I now beg of you, when I write in prose, be kind, for I’m lying my fresh wounds, out, bare. Please, don’t hurt me, for it’s happened before, and I need you all, to help me, recover. I have CPTSD, and I just opened myself up, to an endless amount of pain, if I’m again attacked, so please be kind, to everyone who puts pen to paper. I will leave you now, but listen up, for I have just learned how to speak…. #Bekind #CPTSD #togetherwecan #Openingup #vulnerability
It is 3 weeks this Friday since my ex moved out. I have a lot of immense difficulty speaking. I wasn't like thus before I met my ex. I've never in my life been like this. Not able to speak properly or without a tremendous amount of fear.
I'm waiting to start some counselling. I'm so very confused, scared, depressed, lost and sad. I don't know what to make of the relationship I was in. I was so traumatised that I really disconnected from everything, including myself. It was just all too much. Trying to re connect with things again is not something I'm interested in and actually am finding hard to do.
I did not feel safe in my relationship. I didn't feel emotionally safe and I did not feel safe to be vulnerable. It wasn't like that for me the whole way through. It was more towards the last 3 months.
My trust has been broken a few times before that in the relationship. My safety in many ways had been compromised before that in the relationship. It was me who chose to forgive and re build trust.
It just kept getting knocked back down as it had started to build until I could trust no more, nor did I have anything left to re build after the trust got broken over and over again. Every time it did it broke a little more of me.

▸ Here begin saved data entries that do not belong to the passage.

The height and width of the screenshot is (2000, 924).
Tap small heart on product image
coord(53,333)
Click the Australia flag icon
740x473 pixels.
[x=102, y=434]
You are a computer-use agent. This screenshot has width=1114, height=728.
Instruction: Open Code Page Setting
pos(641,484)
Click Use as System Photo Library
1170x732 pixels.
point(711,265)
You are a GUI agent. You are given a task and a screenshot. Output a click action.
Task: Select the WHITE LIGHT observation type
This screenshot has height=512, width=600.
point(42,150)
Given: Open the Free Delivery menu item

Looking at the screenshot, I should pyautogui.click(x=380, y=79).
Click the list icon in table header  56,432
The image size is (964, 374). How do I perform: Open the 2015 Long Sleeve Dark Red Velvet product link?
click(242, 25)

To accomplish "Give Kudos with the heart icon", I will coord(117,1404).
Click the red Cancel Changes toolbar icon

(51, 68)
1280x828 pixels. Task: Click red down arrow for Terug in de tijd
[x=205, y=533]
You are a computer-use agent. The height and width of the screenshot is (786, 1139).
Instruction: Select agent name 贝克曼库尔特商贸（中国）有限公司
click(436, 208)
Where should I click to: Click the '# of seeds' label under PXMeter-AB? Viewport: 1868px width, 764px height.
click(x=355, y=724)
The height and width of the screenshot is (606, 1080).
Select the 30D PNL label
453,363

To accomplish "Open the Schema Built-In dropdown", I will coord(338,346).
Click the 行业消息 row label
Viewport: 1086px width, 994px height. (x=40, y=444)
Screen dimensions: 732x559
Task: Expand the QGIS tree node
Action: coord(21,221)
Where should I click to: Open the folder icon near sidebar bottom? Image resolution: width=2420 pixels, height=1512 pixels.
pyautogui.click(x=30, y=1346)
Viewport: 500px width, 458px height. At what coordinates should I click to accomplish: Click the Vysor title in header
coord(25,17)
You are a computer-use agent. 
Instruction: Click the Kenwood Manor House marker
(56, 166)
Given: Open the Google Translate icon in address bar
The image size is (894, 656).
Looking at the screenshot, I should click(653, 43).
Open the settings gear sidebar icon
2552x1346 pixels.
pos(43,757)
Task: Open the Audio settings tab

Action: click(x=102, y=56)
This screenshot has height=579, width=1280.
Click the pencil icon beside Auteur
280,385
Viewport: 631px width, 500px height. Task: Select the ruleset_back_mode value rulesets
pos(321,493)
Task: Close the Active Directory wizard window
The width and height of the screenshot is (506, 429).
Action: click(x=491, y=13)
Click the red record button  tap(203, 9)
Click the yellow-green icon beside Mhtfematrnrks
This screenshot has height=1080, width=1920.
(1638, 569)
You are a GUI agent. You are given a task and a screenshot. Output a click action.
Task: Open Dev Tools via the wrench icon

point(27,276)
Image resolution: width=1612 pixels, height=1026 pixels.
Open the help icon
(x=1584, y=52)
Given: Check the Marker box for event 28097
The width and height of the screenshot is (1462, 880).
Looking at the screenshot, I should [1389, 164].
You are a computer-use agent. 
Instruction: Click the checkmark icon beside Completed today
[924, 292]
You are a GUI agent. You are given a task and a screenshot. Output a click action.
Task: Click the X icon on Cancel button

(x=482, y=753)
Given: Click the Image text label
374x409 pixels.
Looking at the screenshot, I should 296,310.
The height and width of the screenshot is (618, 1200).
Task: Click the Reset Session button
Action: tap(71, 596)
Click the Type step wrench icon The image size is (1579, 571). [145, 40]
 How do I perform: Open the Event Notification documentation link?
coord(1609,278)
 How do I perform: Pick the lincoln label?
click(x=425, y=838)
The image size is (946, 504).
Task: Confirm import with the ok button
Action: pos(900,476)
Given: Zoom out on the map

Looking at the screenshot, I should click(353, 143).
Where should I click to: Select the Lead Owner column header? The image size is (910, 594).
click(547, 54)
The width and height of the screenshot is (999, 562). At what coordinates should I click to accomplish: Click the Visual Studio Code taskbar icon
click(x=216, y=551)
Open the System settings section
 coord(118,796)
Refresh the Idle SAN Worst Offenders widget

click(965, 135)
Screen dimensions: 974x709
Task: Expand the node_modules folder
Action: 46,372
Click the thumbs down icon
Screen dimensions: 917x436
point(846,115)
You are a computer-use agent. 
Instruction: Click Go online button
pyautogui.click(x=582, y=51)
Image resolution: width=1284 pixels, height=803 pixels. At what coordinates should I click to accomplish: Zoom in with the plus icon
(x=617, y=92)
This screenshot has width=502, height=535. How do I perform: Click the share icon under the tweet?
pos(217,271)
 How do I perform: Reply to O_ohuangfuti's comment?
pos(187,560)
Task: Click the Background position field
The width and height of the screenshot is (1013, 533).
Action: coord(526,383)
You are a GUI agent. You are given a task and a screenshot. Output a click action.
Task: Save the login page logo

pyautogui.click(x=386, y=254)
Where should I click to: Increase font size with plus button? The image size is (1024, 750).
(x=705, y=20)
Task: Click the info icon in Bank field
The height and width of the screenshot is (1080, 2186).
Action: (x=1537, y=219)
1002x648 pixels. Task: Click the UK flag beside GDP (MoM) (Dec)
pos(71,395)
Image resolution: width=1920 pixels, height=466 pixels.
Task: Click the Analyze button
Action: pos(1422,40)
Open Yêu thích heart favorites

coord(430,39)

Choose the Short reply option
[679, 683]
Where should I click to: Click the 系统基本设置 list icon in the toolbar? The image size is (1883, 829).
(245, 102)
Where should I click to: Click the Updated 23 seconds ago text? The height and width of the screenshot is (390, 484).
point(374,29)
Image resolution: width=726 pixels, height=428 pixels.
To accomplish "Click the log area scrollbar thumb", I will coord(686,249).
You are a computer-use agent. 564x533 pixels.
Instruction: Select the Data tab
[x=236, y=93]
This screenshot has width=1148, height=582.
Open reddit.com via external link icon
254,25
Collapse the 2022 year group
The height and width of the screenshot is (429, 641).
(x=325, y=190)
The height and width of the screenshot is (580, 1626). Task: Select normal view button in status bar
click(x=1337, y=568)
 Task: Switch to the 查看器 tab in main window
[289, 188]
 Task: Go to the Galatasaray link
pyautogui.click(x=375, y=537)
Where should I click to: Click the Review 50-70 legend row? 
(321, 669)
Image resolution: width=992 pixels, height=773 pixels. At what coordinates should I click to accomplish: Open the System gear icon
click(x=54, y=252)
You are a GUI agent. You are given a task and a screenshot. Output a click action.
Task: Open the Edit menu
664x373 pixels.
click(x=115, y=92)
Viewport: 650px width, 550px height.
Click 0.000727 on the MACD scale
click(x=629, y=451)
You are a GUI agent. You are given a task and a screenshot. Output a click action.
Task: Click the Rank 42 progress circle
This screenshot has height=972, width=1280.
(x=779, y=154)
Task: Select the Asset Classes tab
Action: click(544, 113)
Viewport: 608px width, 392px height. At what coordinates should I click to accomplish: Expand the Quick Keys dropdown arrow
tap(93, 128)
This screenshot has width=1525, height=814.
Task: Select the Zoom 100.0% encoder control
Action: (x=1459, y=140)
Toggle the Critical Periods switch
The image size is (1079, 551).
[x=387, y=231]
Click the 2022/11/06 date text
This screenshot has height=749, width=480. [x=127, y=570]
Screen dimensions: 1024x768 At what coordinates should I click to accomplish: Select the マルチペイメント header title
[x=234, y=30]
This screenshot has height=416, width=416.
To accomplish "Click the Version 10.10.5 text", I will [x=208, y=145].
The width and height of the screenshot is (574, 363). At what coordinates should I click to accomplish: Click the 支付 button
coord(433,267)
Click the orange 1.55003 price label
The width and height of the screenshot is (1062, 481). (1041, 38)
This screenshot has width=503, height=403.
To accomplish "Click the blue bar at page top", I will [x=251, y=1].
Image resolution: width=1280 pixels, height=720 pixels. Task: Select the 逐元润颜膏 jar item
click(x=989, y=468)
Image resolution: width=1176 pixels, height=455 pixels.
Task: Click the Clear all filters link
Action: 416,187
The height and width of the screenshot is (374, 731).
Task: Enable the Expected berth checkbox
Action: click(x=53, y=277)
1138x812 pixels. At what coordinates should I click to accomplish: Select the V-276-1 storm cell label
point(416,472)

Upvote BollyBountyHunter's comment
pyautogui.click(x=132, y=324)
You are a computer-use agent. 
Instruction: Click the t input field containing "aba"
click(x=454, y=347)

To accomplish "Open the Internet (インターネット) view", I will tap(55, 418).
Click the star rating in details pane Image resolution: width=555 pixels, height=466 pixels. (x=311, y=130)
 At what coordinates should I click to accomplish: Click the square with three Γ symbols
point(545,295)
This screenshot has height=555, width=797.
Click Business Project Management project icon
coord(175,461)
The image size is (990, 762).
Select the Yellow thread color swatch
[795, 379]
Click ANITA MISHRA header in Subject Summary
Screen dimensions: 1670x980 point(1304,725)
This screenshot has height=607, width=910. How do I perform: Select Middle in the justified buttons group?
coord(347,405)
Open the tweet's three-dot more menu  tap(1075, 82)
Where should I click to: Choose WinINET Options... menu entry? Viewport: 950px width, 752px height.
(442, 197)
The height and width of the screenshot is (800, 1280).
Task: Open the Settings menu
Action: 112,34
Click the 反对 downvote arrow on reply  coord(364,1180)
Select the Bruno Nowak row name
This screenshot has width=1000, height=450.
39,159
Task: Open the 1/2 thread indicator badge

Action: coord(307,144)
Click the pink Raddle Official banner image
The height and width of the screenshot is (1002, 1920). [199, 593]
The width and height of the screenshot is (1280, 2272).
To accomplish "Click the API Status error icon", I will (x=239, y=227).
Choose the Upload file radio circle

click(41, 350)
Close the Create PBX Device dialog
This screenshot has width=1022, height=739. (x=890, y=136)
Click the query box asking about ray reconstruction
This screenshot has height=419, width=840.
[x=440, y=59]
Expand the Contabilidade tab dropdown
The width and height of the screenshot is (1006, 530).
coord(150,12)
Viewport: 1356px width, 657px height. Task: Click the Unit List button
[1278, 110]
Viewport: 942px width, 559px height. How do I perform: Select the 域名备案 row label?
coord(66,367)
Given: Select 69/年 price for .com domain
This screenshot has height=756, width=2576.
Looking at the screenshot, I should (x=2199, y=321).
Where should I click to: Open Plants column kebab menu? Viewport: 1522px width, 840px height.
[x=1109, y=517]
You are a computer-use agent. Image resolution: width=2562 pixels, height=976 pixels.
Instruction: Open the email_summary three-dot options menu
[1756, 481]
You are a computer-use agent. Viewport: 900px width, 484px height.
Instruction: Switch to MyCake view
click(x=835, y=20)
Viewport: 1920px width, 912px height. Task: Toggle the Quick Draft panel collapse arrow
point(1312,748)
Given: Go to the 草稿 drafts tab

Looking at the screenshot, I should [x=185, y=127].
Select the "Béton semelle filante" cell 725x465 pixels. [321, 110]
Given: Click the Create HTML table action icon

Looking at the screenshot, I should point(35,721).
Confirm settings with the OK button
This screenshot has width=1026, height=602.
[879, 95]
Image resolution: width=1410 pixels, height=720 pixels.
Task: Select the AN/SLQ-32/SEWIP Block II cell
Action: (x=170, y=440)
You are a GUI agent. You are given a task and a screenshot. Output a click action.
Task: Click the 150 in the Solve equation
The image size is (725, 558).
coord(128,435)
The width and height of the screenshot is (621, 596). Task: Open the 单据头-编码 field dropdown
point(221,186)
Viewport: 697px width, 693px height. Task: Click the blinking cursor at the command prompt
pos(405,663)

Everything that got done races around my head. I try not to let it but it's hard. I don't know if I can even trust myself or my experiences anymore. All I know is I feel really horrible inside if myself. Like a betrayal has happened and I feel so dirty and scared.
I now struggle to open up to anyone at all. I've been pushing people away who try to get close. I know I have become overly protective of myself.
I have two businesses I run, mostly from home but I'm scared all the time.
My ex used to scream at me all the time to take responsibility. I never knew what for. I couldn't see anything I may have done wrong. If I stood up for myself and put a boundary down around it because I was being her punching bag, then I paid a price for that too. (Same sex relationship)
So, for a long time throughout, I would rack my brains wondering what I needed to take responsibility for but not being able to find anything. I was aware of projection happening from her end. I didn't want to take responsibility for others mistakes and I was hated and punished for it. I tried to understand and remember it wasn't me she hated and wanted to punish. I forgave and my love for her didn't waiver. In the end, the last three months I was so completely drained and very sick.
The behaviours escalated more and more. I was getting more and more depressed. I tried so much to stay with her because I actually was deeply in love with ber. I was a very commited, loyal, attentive and supportive partner.
I did make a few mistakes. Who doesn't? Not huge, massive ones that could cause damage. Truly innocent mistakes. I always apologised and I always change it immediately. Just needed to get some stuff off my mind I guess.